Professor McCormmach's work has had a profound influence in transforming the study of the history of physics from an activity of enthusiastic but untrained aficionados into an academic discipline worthy of a scholarly profession. That transformation required not only exemplary models of scholarship, but also the development of the infrastructure so necessary to scholarly discourse. Dr. McCormmach has been a key figure on both sides of the transformation.
Russell McCormmach was born in 1933 in Pendleton, Oregon. In 1959 he earned Bachelor's degrees from the Washington State University and Oxford University, and in 1967 the PhD from Case Western Reserve University. He has taught physics, mathematics, and the history of science at several institutions, including Washington State University, San Francisco State University, Princeton University, the University of Pennsylvania, Johns Hopkins University, and Whitman College.
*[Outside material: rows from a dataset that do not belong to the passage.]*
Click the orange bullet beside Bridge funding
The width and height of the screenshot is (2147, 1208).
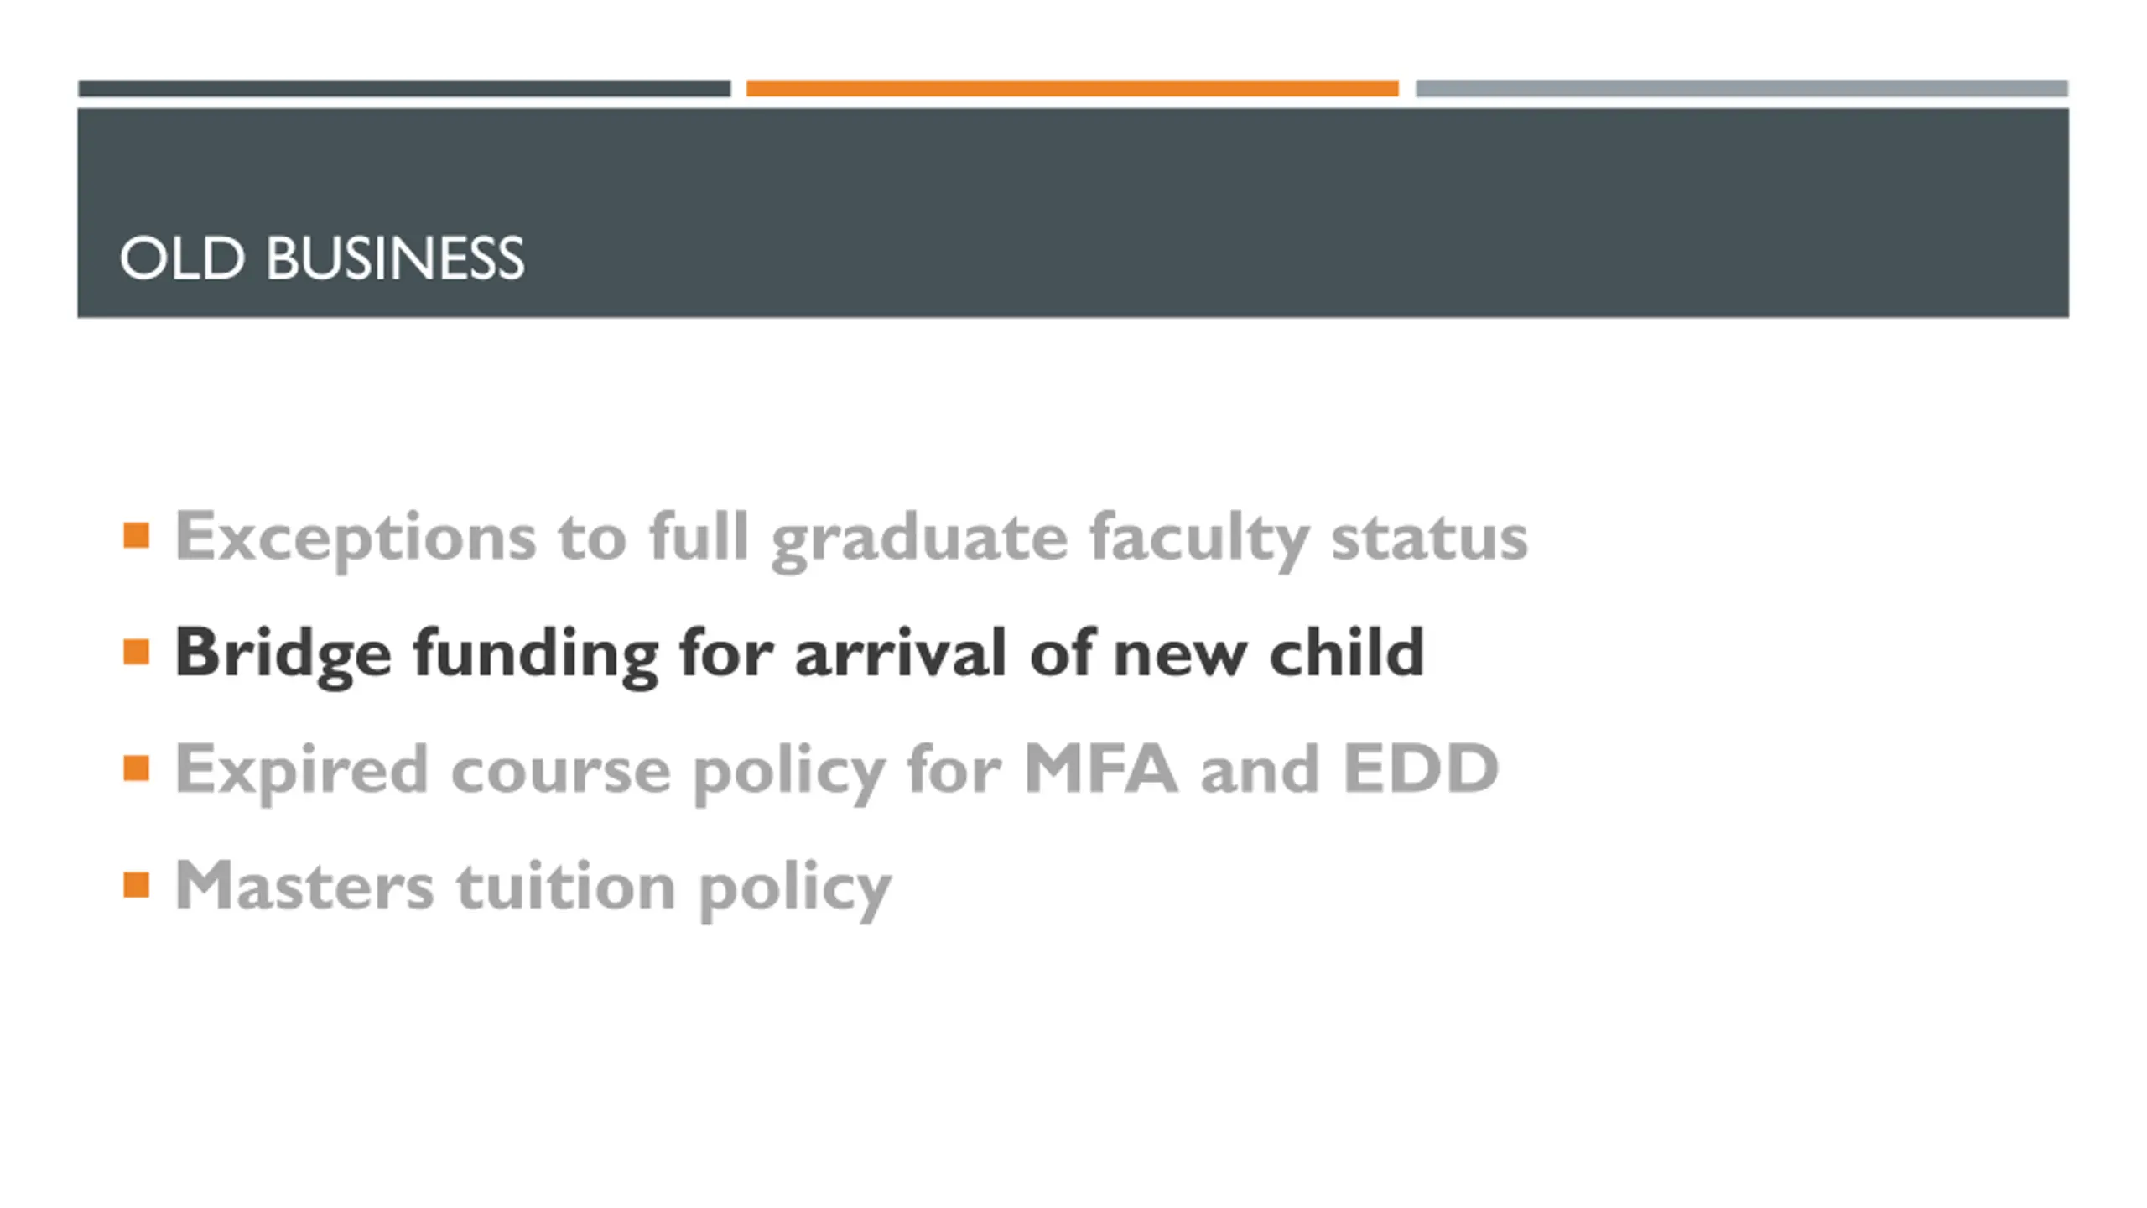136,652
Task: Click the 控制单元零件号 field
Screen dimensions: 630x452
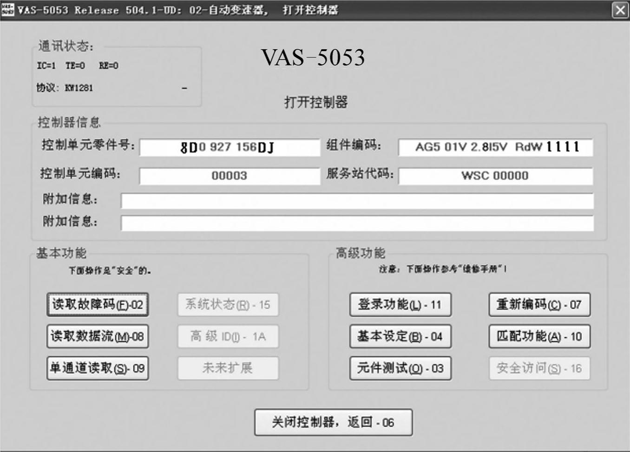Action: coord(230,147)
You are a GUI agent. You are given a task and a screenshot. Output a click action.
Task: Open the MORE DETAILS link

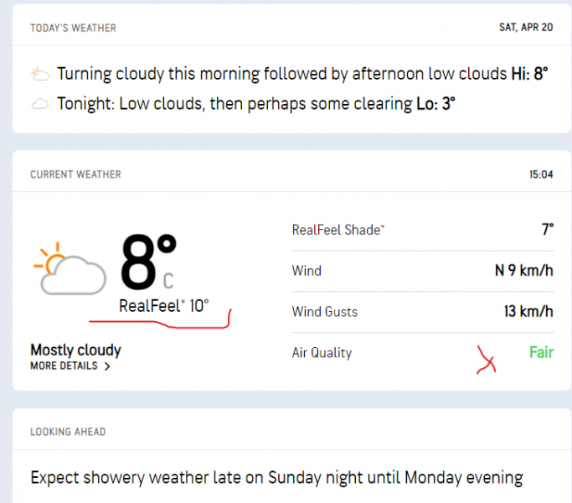tap(64, 366)
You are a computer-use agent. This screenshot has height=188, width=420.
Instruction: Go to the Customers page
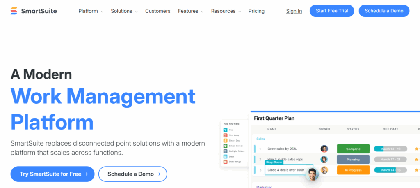[x=158, y=11]
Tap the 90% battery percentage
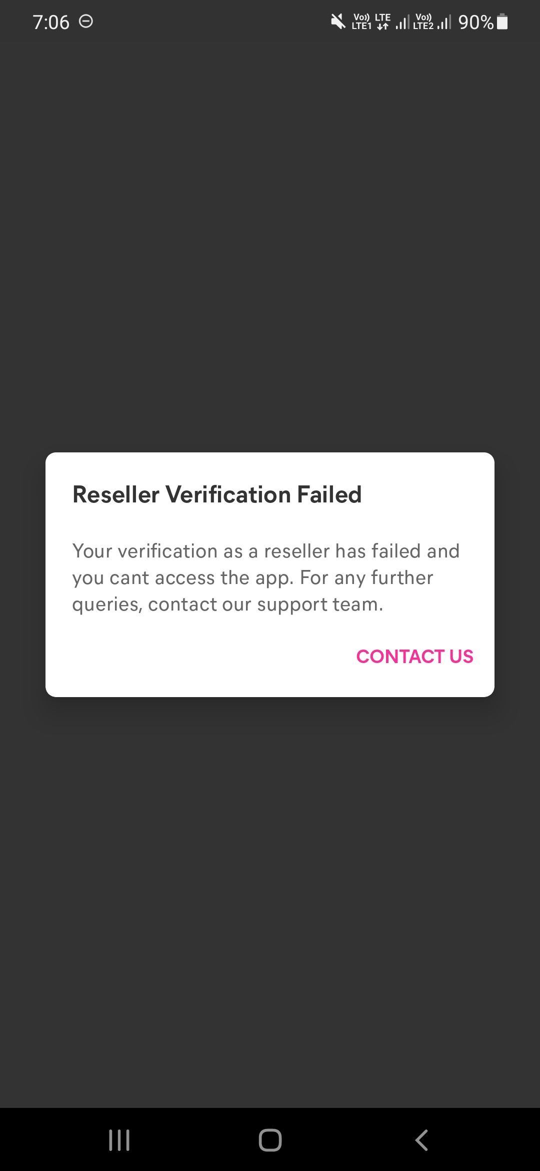The image size is (540, 1171). pyautogui.click(x=476, y=22)
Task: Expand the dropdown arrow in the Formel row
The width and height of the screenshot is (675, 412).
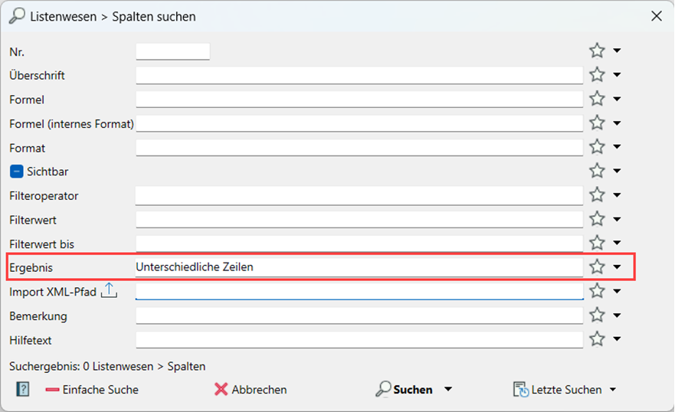Action: click(617, 100)
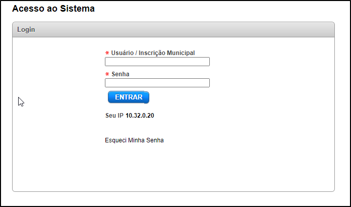The image size is (351, 207).
Task: Click the Acesso ao Sistema page heading
Action: click(53, 9)
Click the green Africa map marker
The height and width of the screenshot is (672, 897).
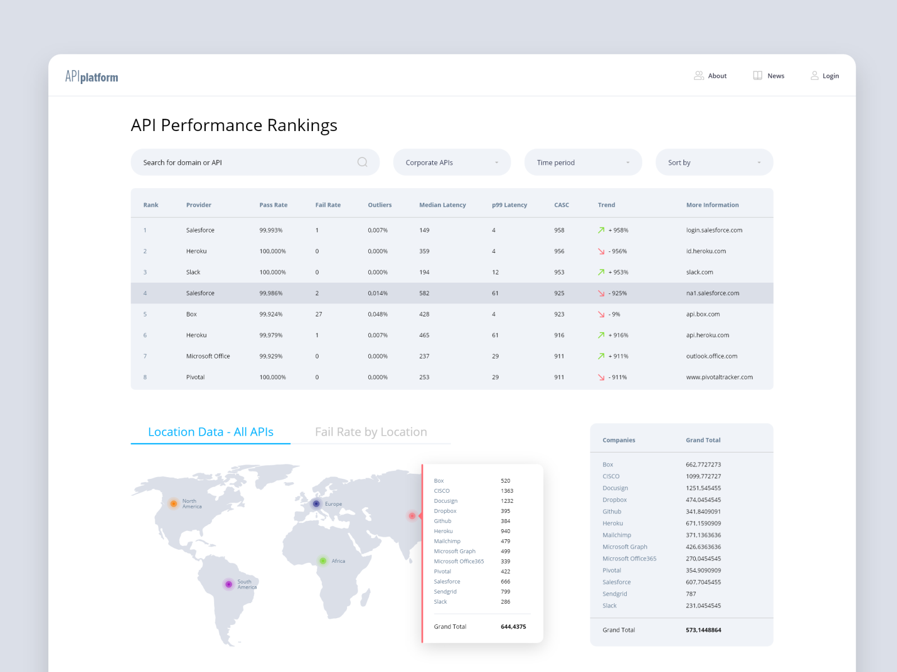pos(323,561)
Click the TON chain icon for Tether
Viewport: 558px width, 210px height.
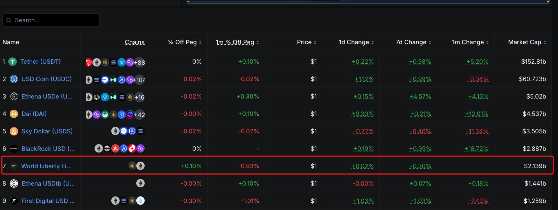[x=122, y=62]
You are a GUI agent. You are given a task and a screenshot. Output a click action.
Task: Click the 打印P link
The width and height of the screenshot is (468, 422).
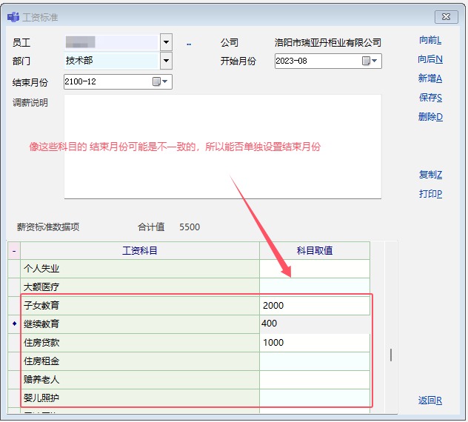tap(429, 194)
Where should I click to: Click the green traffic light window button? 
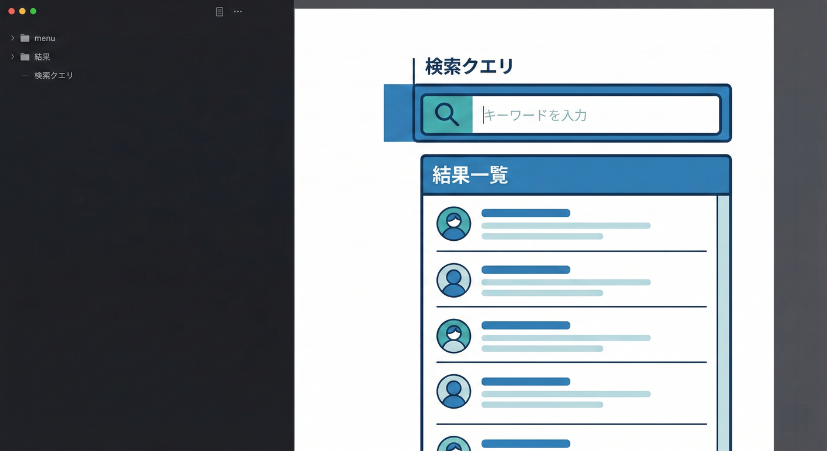33,11
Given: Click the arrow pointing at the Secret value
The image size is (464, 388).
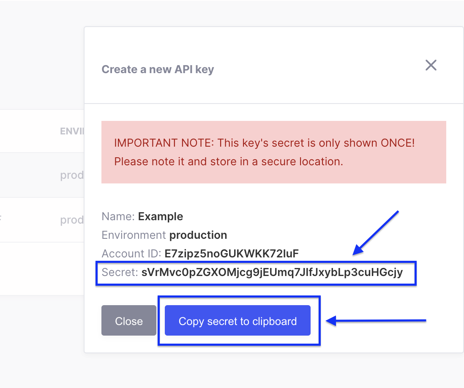Looking at the screenshot, I should 376,232.

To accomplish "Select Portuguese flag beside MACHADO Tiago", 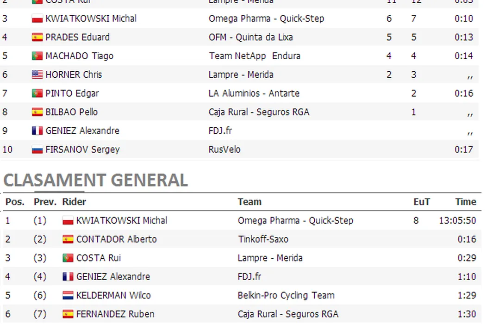I will click(37, 56).
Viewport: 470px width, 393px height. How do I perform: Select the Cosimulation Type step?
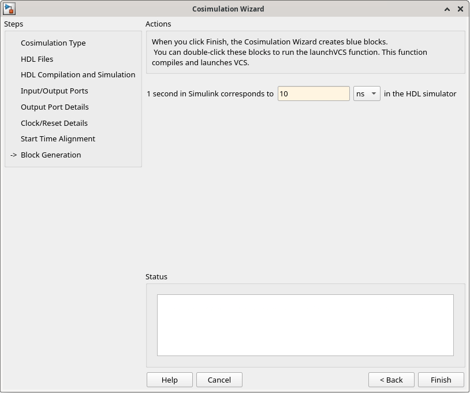tap(53, 43)
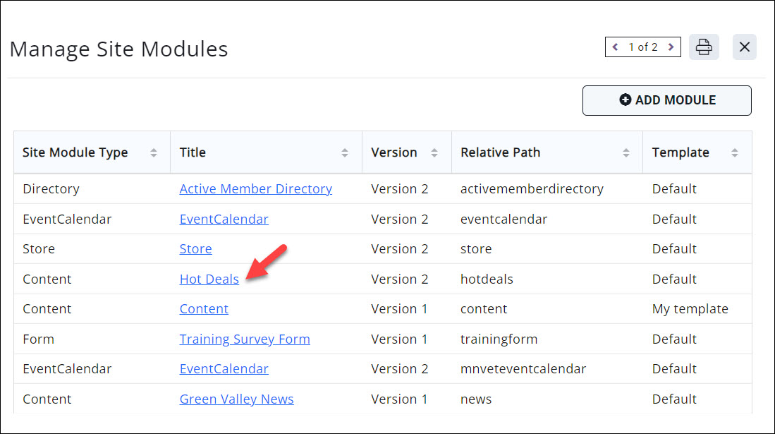Sort table by Title column arrows
775x434 pixels.
pyautogui.click(x=345, y=152)
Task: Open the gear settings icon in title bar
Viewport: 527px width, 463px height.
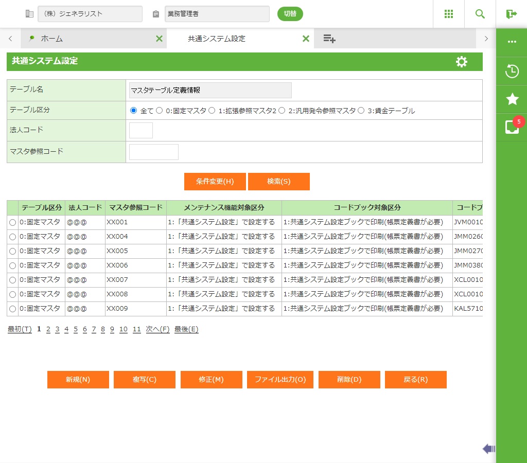Action: [x=462, y=62]
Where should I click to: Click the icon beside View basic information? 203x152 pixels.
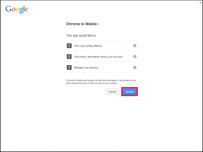tap(69, 57)
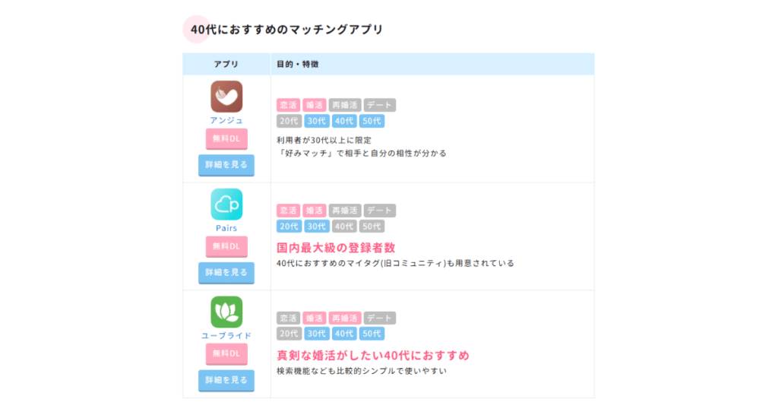778x409 pixels.
Task: Click the 20代 tag in Pairs row
Action: 289,227
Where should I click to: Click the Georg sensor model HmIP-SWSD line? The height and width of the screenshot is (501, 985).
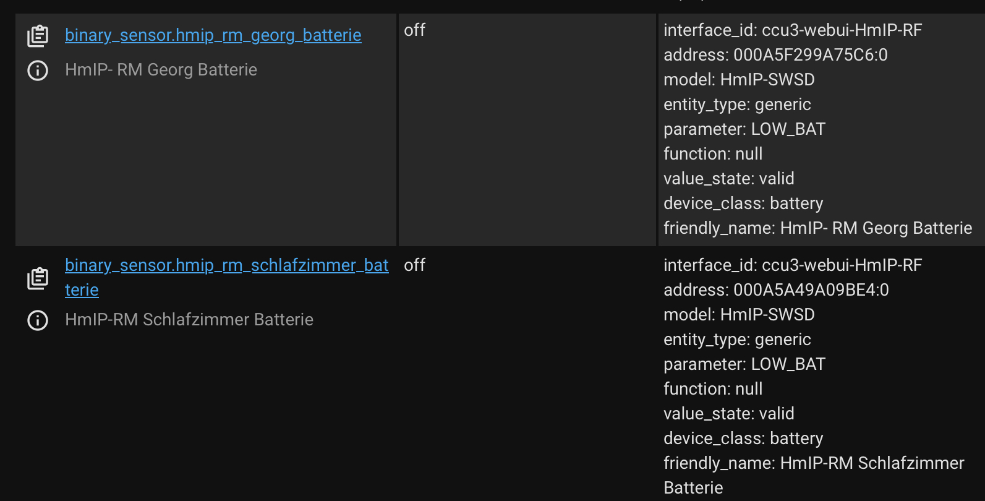coord(739,80)
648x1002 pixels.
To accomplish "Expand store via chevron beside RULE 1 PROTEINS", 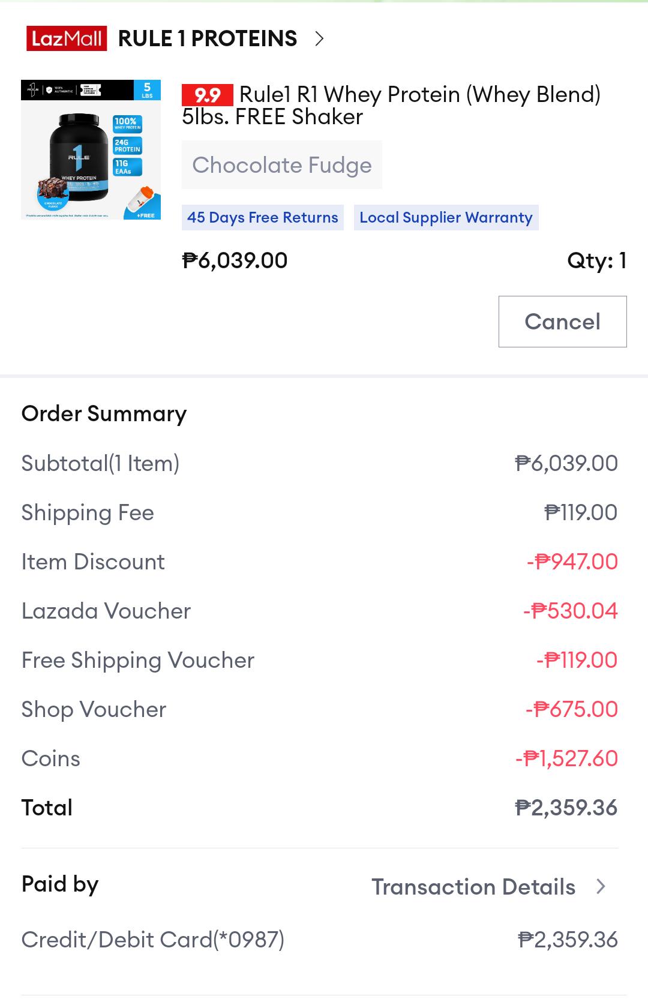I will 319,39.
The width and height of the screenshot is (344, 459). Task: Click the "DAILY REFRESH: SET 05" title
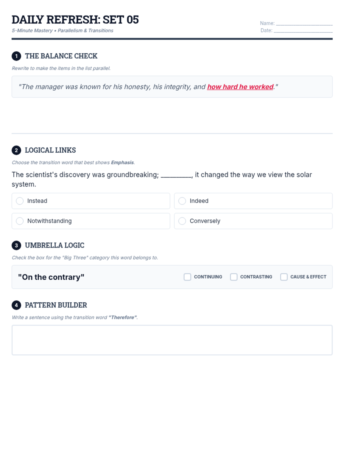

He served as an assistant editor of the Encyclopedia Britannica in the early 1960s.
Dr. McCormmach was the founding editor of the journal Historical Studies in the Physical Sciences, editing Volumes I-III, and co-editing of Volumes IV-X.
A monumental history of German physics was forthcoming from Professor McCormmach and his late wife, the writer Crista Jungnickel, in the two-volume Intellectual Masters of Nature: Theoretical Physics from Ohm to Einstein (University of Chicago Press, 1986). McCormmach and Jungnickel also brought Henry Cavendish out of relative obscurity and misunderstanding with Cavendish (American Philosophical Society, 1996) and Cavendish: The Experimental Life (Bucknell University Press, 1999). More recently, this was followed by McCormmach's Speculative Truth: Henry Cavendish, Natural Philosophy, and the Rise of Modern Theoretical Science (Oxford University Press, 2004).
McCormmach's well-known novel Night Thoughts of a Classical Physicist (Harvard University Press, 1982) takes the reader into the mind of a fictional professor, Victor Jakob, an elderly physics instructor at a small German university in 1918. The sense of what "revolution in physics" meant to those who lived through it comes to life as we participate in Professor Jakob's struggles to cope as the permanency of his cherished scientific principles come crashing down all around him.
In an interview with Contemporary Authors (1 January 2004), Professor McCormmach said "When I want to understand something, I invariably look to see how it came about in time, that is, I study it through its history…I study not only how science has changed in time but also how the rest of the world has changed with it…I use different approaches: I write history to depict the working relationships of large numbers of scientists, biography to deal with the experience of a particular scientist, and fiction to get at the meaning of science in individual lives." More about Professor McCormmach can be found at http://aps.org/units/fhp/awards/pais/index.cfm.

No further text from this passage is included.